> **INSTRUCTIONS FOR THE TASK**: Each line of the records that includes "agent" should be found and copied.

[Saved entries]
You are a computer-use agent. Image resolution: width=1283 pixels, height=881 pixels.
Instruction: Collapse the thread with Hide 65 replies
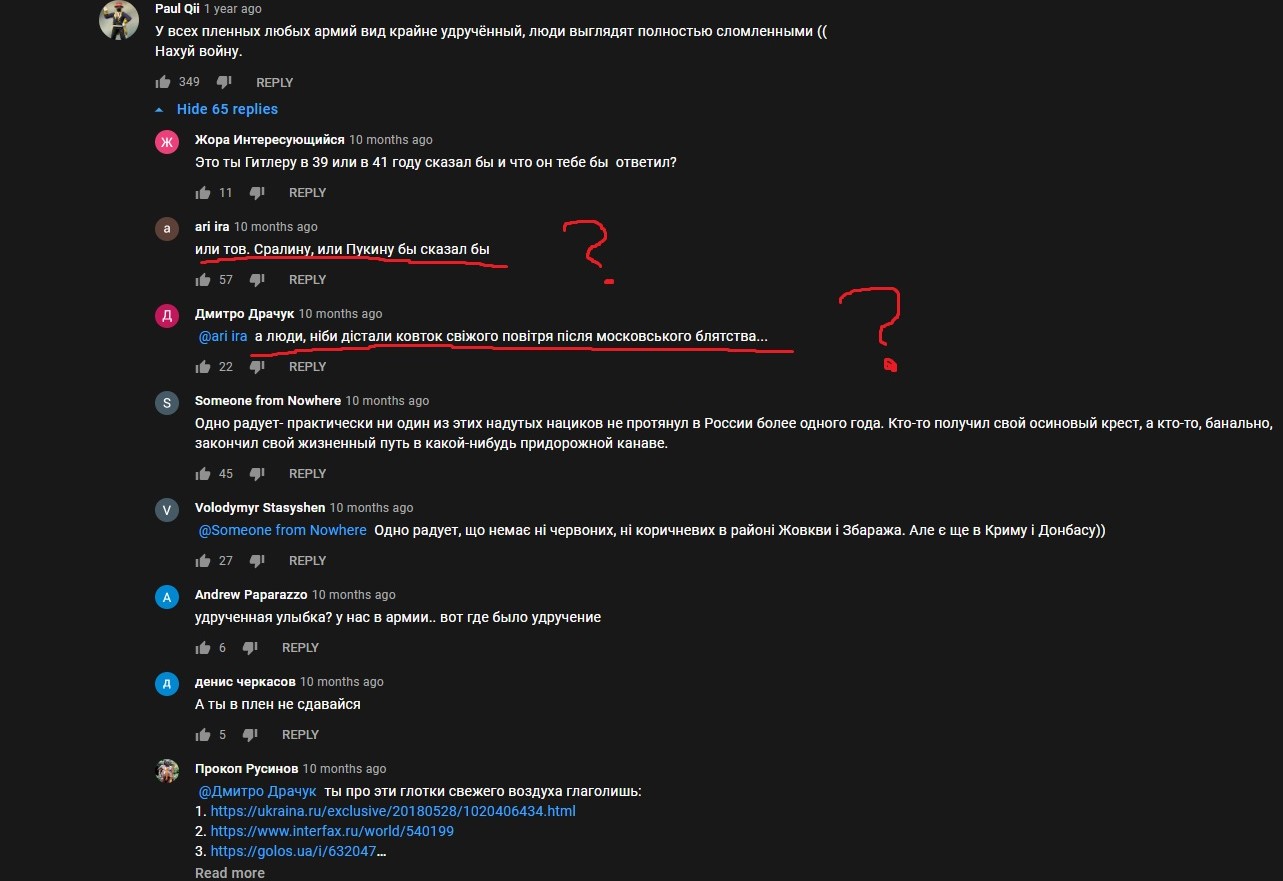[217, 109]
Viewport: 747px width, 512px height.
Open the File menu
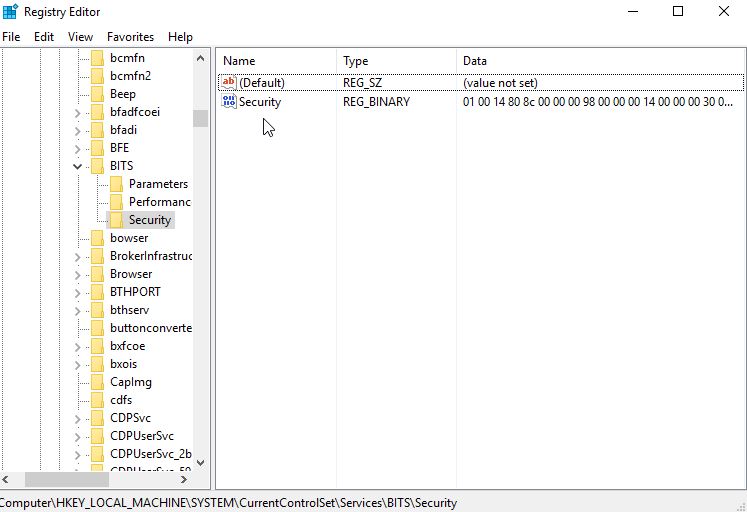[x=11, y=37]
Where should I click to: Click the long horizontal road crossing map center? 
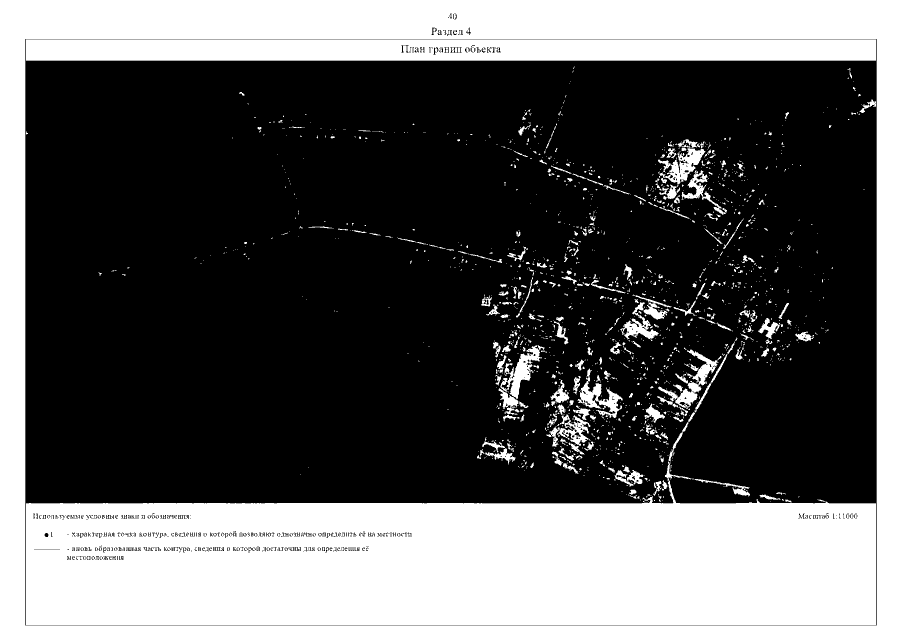coord(420,243)
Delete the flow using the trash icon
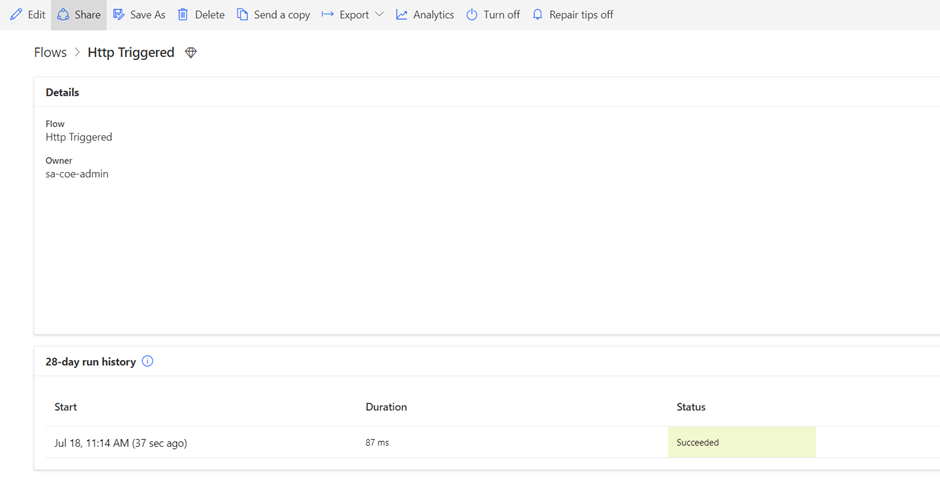This screenshot has width=940, height=499. [x=183, y=15]
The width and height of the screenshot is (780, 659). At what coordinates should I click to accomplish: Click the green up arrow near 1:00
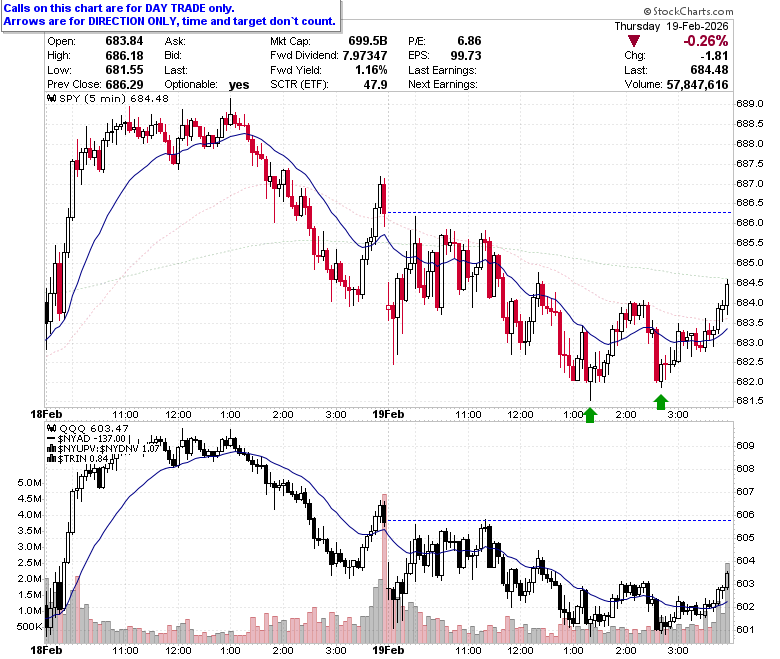pyautogui.click(x=590, y=415)
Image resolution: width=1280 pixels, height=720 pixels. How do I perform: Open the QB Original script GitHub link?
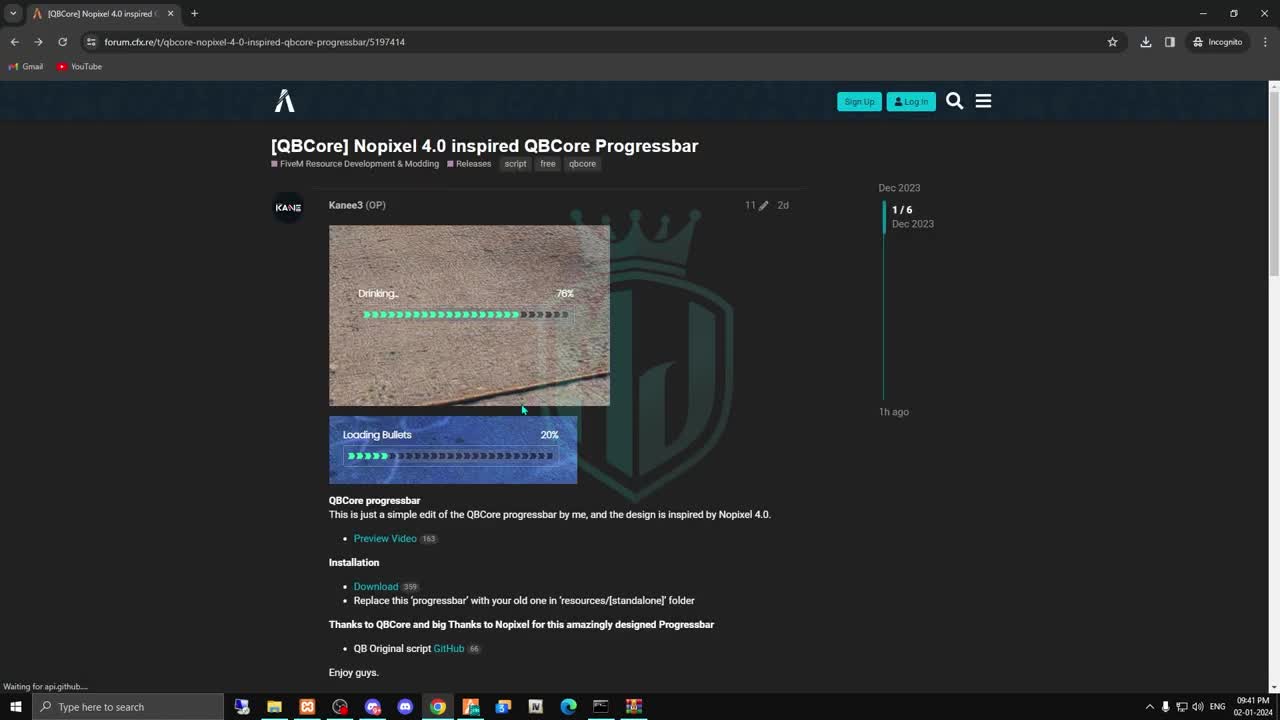[x=448, y=648]
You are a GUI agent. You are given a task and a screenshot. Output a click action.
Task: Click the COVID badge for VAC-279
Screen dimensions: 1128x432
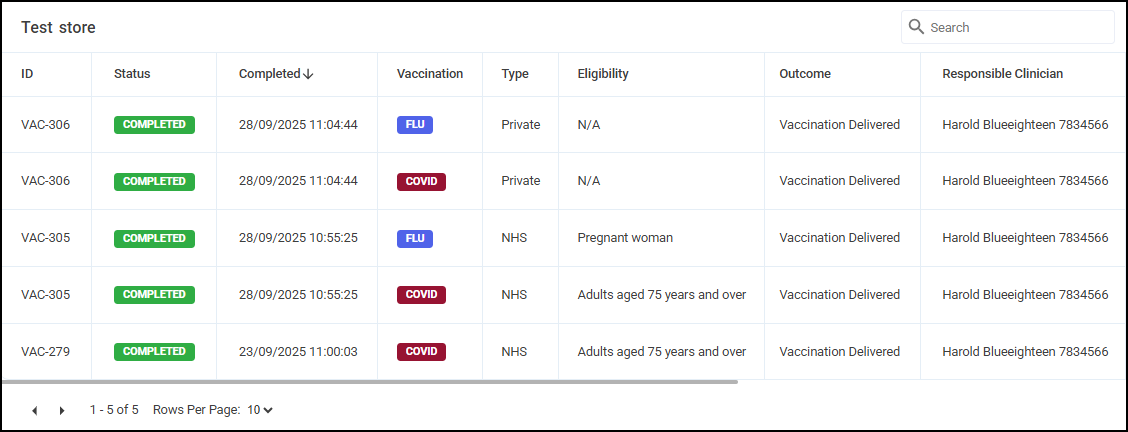pyautogui.click(x=421, y=352)
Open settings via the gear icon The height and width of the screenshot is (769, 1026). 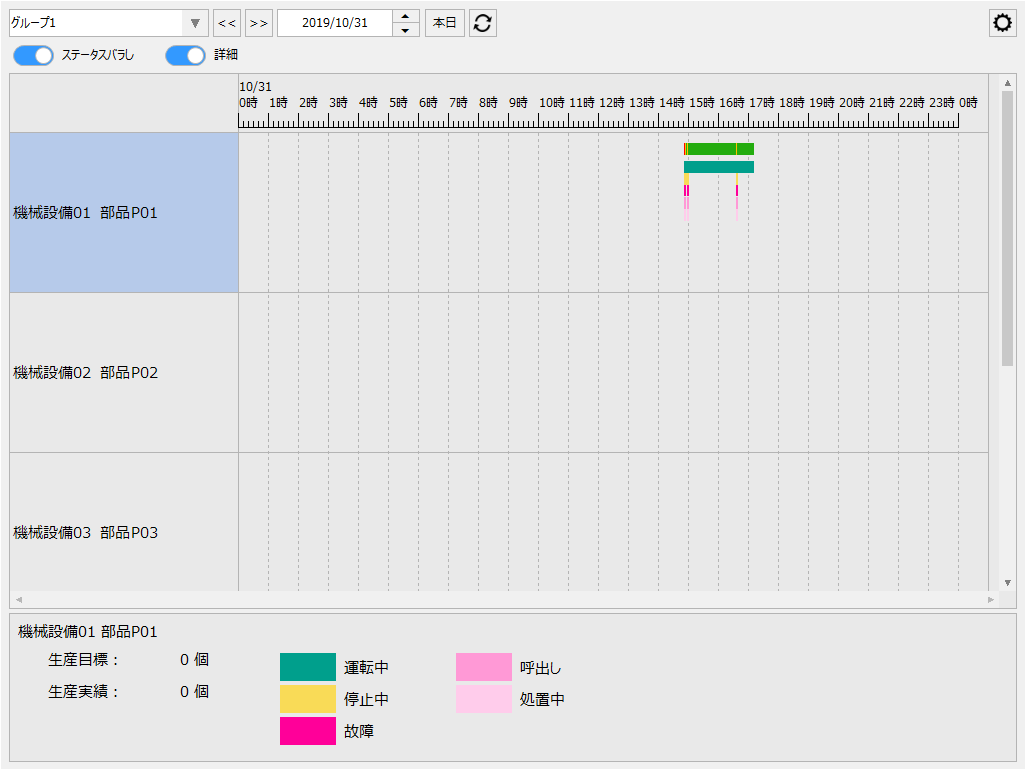pyautogui.click(x=1002, y=22)
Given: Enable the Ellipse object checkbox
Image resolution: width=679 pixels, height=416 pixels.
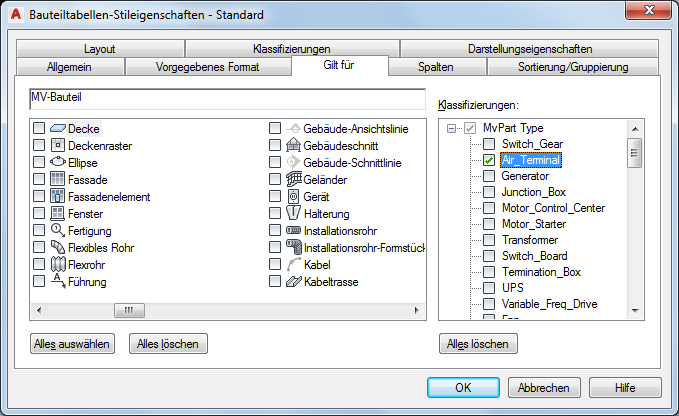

> **RESPONSE TO THE EXERCISE**:
You are a computer-use agent. Image resolution: width=1283 pixels, height=881 pixels.
You are a GUI agent. You are given a task and a screenshot. Output a click action.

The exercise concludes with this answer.